● **WORK REQUEST**
What follows is a set of records; give them all back exactly.

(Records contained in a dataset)
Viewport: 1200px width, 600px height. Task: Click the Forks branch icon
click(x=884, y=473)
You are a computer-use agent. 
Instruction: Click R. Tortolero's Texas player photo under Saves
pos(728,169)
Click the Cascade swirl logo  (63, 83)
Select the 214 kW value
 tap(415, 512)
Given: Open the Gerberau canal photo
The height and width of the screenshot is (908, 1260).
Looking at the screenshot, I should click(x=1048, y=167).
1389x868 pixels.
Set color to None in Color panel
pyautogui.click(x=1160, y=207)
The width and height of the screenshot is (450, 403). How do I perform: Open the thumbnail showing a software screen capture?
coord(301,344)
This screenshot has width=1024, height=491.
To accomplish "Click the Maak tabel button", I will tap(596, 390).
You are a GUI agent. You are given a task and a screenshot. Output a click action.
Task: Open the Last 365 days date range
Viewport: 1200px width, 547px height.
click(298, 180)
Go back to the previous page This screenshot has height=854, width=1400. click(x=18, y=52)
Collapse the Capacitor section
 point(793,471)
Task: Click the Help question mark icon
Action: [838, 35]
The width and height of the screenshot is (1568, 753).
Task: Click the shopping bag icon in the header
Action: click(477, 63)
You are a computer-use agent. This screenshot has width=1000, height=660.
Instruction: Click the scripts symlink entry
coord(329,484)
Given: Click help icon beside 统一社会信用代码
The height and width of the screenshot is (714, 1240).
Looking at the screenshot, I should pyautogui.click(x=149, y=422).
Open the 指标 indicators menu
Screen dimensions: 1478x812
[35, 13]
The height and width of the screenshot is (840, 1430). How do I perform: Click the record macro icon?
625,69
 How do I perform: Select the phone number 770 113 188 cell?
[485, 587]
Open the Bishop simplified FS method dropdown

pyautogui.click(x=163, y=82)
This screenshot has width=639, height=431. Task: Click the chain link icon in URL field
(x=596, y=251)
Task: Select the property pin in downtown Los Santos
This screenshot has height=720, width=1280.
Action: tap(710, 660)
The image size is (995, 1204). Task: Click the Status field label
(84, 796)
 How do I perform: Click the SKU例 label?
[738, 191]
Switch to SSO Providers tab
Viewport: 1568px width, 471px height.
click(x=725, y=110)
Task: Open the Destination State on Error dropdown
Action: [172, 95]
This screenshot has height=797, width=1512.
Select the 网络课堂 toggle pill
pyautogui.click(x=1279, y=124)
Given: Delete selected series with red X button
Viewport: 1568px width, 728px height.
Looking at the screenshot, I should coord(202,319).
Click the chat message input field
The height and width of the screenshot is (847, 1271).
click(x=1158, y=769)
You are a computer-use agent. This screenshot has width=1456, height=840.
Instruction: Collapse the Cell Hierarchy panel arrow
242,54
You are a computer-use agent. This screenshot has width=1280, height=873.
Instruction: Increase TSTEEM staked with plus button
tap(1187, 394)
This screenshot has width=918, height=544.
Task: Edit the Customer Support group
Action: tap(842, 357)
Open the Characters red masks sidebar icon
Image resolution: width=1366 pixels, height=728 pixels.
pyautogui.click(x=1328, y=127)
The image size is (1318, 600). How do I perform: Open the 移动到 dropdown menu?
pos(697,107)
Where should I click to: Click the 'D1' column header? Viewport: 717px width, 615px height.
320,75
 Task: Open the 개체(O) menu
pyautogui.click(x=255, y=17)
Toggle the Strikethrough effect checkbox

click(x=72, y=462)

● **RESPONSE BELOW**
Viewport: 1200px width, 600px height. Task: Click the Forks branch icon
click(x=884, y=473)
You are a computer-use agent. 
Instruction: Click R. Tortolero's Texas player photo under Saves
pos(728,169)
Click the Cascade swirl logo  (63, 83)
Select the 214 kW value
 tap(415, 512)
Given: Open the Gerberau canal photo
The height and width of the screenshot is (908, 1260).
Looking at the screenshot, I should click(x=1048, y=167).
1389x868 pixels.
Set color to None in Color panel
pyautogui.click(x=1160, y=207)
The width and height of the screenshot is (450, 403). How do I perform: Open the thumbnail showing a software screen capture?
coord(301,344)
This screenshot has width=1024, height=491.
To accomplish "Click the Maak tabel button", I will tap(596, 390).
You are a GUI agent. You are given a task and a screenshot. Output a click action.
Task: Open the Last 365 days date range
Viewport: 1200px width, 547px height.
click(298, 180)
Go back to the previous page This screenshot has height=854, width=1400. click(x=18, y=52)
Collapse the Capacitor section
 point(793,471)
Task: Click the Help question mark icon
Action: [838, 35]
The width and height of the screenshot is (1568, 753).
Task: Click the shopping bag icon in the header
Action: click(477, 63)
You are a computer-use agent. This screenshot has width=1000, height=660.
Instruction: Click the scripts symlink entry
coord(329,484)
Given: Click help icon beside 统一社会信用代码
The height and width of the screenshot is (714, 1240).
Looking at the screenshot, I should pyautogui.click(x=149, y=422).
Open the 指标 indicators menu
Screen dimensions: 1478x812
[35, 13]
The height and width of the screenshot is (840, 1430). How do I perform: Click the record macro icon?
625,69
 How do I perform: Select the phone number 770 113 188 cell?
[485, 587]
Open the Bishop simplified FS method dropdown

pyautogui.click(x=163, y=82)
This screenshot has width=639, height=431. Task: Click the chain link icon in URL field
(x=596, y=251)
Task: Select the property pin in downtown Los Santos
This screenshot has height=720, width=1280.
Action: tap(710, 660)
The image size is (995, 1204). Task: Click the Status field label
(84, 796)
 How do I perform: Click the SKU例 label?
[738, 191]
Switch to SSO Providers tab
Viewport: 1568px width, 471px height.
click(x=725, y=110)
Task: Open the Destination State on Error dropdown
Action: [172, 95]
This screenshot has height=797, width=1512.
Select the 网络课堂 toggle pill
pyautogui.click(x=1279, y=124)
Given: Delete selected series with red X button
Viewport: 1568px width, 728px height.
Looking at the screenshot, I should coord(202,319).
Click the chat message input field
The height and width of the screenshot is (847, 1271).
click(x=1158, y=769)
You are a computer-use agent. This screenshot has width=1456, height=840.
Instruction: Collapse the Cell Hierarchy panel arrow
242,54
You are a computer-use agent. This screenshot has width=1280, height=873.
Instruction: Increase TSTEEM staked with plus button
tap(1187, 394)
This screenshot has width=918, height=544.
Task: Edit the Customer Support group
Action: tap(842, 357)
Open the Characters red masks sidebar icon
Image resolution: width=1366 pixels, height=728 pixels.
pyautogui.click(x=1328, y=127)
The image size is (1318, 600). How do I perform: Open the 移动到 dropdown menu?
pos(697,107)
Where should I click to: Click the 'D1' column header? Viewport: 717px width, 615px height.
320,75
 Task: Open the 개체(O) menu
pyautogui.click(x=255, y=17)
Toggle the Strikethrough effect checkbox

click(x=72, y=462)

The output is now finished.